A droga provoca crise de abstinência insuportável. Sem fumar, o dependente entra num quadro de ansiedade crescente, que só passa com uma tragada. Enquanto as demais drogas dão trégua de dias, ou pelo menos de muitas horas ao usuário, as crises de abstinência da nicotina se sucedem em intervalos de minutos. Para evitá-las, o fumante precisa ter o maço ao alcance da mão; sem ele, parece que está faltando uma parte do corpo. Como o álcool dissolve a nicotina e favorece sua excreção, quando o fumante bebe, as crises de abstinência se repetem em intervalos tão curtos que ele mal acaba de fumar um, já acende outro.
Em 30 anos de profissão, assisti às mais humilhantes demonstrações do domínio que a nicotina exerce sobre o usuário. O doente tem um infarto, passa três dias na UTI e não pára de fumar, mesmo que as pessoas mais queridas implorem. Sofre um derrame cerebral, sai pela rua de bengala arrastando uma perna paralisada, mas com o cigarro na boca. Cansei de ver doentes que perderam a laringe por câncer levantarem a toalhinha que cobre o orifício respiratório aberto no pescoço, aspirarem e soltarem a fumaça por ali.
Existe uma doença, exclusiva de fumantes, chamada tromboangeíte obliterante, que obstrui as artérias das extremidades e provoca necrose dos tecidos. O doente perde os dedos do pé, a perna, uma coxa, depois outra, e fica ali na cama, aquele toco de gente, pedindo um cigarrinho pelo amor de Deus.
Mais de 95% dos usuários de nicotina começam a fumar antes dos 25 anos. A imensa maioria comprará um maço por dia pelo resto de suas vidas, compulsivamente. Atrás desse lucro cativo, os fabricantes de cigarro investem fortunas na promoção do fumo para os jovens: imagens de homens de sucesso, mulheres maravilhosas, esportes radicais e a ânsia de liberdade.
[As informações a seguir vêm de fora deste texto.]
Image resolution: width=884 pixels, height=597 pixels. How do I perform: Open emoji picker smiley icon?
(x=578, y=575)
Depois, com ar de deboche, vêm a público de terno e gravata dizer que não têm culpa se tantos adolescentes decidem fumar.
O fumo é o mais grave problema de saúde pública no Brasil. Assim como não admitimos que os comerciantes de maconha, crack ou heroína façam propaganda para os nossos filhos na TV, todas as formas de publicidade de cigarro deveriam ser proibidas terminantemente. Para os desobedientes, cadeia.
Por Belinha:
Entendimento
1. Qual o ponto de vista defendido por Dráuzio Varela a respeito da propaganda de cigarros?
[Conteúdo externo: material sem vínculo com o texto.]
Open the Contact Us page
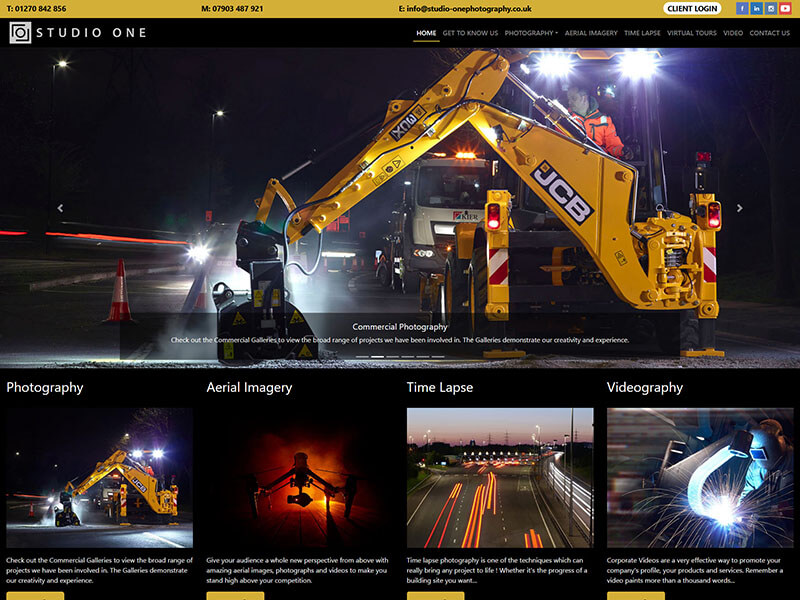This screenshot has width=800, height=600. (x=770, y=33)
2. Ele inicia o texto se apresentando como um ex-dependente de nicotina. Qual a intenção com essa apresentação parcial?
3. O fato de Dráuzio Varela se apresentar como médico apenas depois de ter se apresentado como ex-fumante é importante para a argumentação que ele constrói em seu texto? Por quê?
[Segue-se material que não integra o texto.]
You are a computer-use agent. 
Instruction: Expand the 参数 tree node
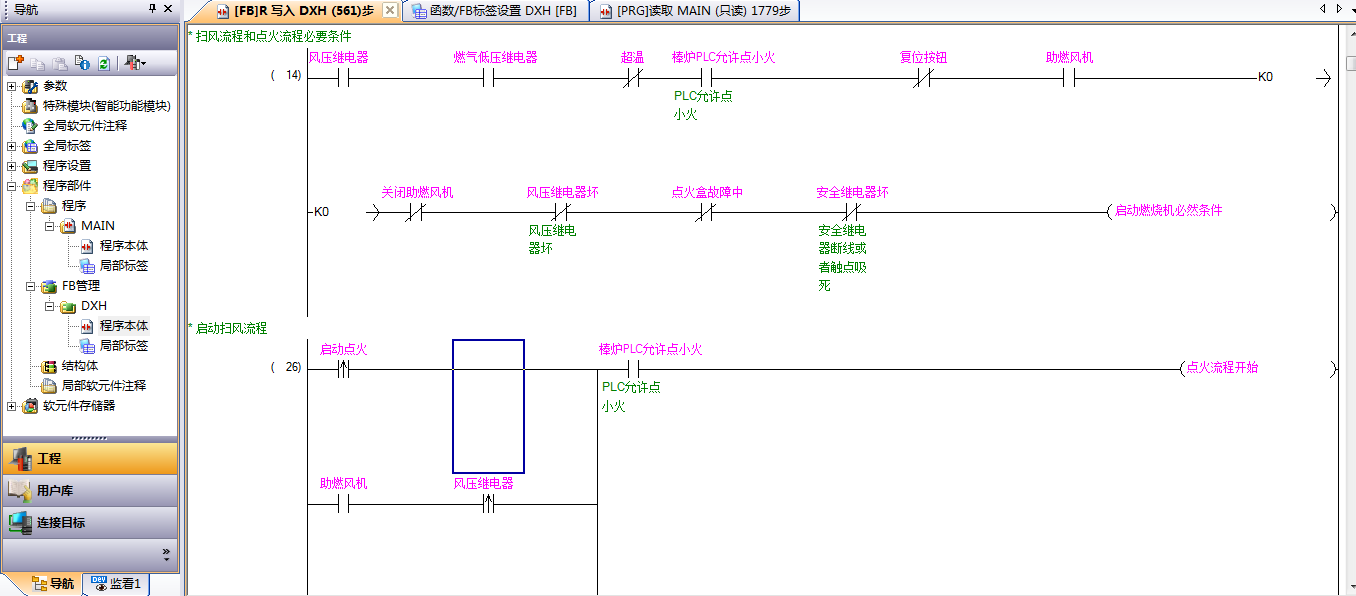[12, 86]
4. Quais os argumentos utilizados por ele para demonstrar que não vale a pena fumar?
5. Qual a relação que o médico estabelece, em seu texto, entre a propaganda tabagista e a juventude?
Gramática
Elabore três questões de gramática envolvendo palavras ou frases do texto.
Produção textual:
Escolha uma das propostas:
a) redija um texto dissertativo-argumentativo, a exemplo do que fez Dráuzio Varella, defendendo a aprovação da lei que proíbe as propagandas de cigarro nos meios de comunicação.
b) Redija um texto dissertativo-argumentativo defendendo o ponto de vista de que a propaganda de um produto legalmente comercializado é um direito que deve ser garantido.